**Given data:**
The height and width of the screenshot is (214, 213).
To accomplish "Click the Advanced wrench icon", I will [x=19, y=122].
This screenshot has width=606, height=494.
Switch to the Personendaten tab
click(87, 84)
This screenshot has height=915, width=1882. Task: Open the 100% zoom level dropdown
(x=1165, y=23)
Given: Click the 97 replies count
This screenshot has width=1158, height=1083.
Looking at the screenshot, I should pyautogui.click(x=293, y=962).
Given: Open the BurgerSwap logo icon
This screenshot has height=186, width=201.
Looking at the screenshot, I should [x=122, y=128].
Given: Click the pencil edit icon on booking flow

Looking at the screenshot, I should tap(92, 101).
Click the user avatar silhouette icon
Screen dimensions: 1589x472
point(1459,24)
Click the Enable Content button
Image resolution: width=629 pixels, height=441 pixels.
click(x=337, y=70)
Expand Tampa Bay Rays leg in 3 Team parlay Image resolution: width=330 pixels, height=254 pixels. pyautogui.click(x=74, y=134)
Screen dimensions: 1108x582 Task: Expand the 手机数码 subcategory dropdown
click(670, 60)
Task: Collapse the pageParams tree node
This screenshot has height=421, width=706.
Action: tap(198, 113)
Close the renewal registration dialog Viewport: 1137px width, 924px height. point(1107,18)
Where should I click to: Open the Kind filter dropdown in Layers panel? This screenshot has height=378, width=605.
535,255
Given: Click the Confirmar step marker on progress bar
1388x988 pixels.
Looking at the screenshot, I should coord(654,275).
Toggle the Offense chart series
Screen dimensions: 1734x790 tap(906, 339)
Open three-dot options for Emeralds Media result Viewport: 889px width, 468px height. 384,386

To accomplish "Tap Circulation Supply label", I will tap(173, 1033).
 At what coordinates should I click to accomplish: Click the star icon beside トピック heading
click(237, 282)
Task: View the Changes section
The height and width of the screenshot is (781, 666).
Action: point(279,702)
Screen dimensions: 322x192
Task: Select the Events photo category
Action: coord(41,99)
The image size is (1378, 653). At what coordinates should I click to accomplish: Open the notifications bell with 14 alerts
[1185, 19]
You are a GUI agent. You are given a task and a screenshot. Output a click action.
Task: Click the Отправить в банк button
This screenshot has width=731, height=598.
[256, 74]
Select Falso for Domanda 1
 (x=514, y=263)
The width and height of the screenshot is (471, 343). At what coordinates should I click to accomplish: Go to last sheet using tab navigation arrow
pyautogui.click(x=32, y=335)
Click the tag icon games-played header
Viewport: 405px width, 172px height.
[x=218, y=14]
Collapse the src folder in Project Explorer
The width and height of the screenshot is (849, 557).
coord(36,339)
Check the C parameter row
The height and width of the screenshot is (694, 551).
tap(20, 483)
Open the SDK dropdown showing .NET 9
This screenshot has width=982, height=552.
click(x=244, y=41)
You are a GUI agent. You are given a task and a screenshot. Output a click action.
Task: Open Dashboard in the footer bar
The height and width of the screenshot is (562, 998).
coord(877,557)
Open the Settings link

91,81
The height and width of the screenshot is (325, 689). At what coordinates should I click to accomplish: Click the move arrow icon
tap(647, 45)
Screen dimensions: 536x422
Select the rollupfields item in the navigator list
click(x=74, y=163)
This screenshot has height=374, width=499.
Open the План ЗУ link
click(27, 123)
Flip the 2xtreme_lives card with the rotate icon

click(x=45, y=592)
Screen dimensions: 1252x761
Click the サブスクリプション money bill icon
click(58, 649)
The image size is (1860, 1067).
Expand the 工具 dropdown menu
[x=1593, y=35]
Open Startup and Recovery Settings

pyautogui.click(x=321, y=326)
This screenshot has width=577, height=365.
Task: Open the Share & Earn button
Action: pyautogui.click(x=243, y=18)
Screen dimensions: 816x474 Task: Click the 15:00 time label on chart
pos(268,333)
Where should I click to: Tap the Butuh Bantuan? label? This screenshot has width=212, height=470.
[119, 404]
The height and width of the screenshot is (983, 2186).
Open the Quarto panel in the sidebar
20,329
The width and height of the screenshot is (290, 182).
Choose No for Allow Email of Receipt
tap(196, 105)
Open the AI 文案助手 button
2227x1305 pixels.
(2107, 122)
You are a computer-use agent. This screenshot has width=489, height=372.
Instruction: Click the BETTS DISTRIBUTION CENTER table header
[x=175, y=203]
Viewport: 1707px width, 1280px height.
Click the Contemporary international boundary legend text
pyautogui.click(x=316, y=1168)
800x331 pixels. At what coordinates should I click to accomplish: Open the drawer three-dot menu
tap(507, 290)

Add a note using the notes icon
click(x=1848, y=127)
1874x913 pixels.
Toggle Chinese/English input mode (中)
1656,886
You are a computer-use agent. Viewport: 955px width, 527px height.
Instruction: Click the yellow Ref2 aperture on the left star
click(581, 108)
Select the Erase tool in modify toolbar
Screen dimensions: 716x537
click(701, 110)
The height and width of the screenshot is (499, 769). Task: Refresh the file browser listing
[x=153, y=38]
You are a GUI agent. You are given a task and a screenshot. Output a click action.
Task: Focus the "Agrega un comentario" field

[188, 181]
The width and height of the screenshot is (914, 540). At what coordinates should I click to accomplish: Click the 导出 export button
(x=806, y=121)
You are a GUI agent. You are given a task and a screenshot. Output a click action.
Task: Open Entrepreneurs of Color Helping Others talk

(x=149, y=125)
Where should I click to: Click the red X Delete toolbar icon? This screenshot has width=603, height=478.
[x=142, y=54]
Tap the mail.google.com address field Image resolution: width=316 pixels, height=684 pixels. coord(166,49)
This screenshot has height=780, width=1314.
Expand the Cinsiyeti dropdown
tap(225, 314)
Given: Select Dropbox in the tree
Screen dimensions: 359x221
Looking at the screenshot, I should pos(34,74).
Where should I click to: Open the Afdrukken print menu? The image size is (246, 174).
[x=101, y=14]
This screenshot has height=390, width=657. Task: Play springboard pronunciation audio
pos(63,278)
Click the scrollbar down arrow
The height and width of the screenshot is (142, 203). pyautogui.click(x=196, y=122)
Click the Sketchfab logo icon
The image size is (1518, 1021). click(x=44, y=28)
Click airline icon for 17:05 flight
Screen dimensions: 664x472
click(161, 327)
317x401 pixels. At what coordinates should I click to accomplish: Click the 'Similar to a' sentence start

**Given problem:**
Count the lines in the items above that contain the string "point". Give only the number.

**Finished exercise:**
3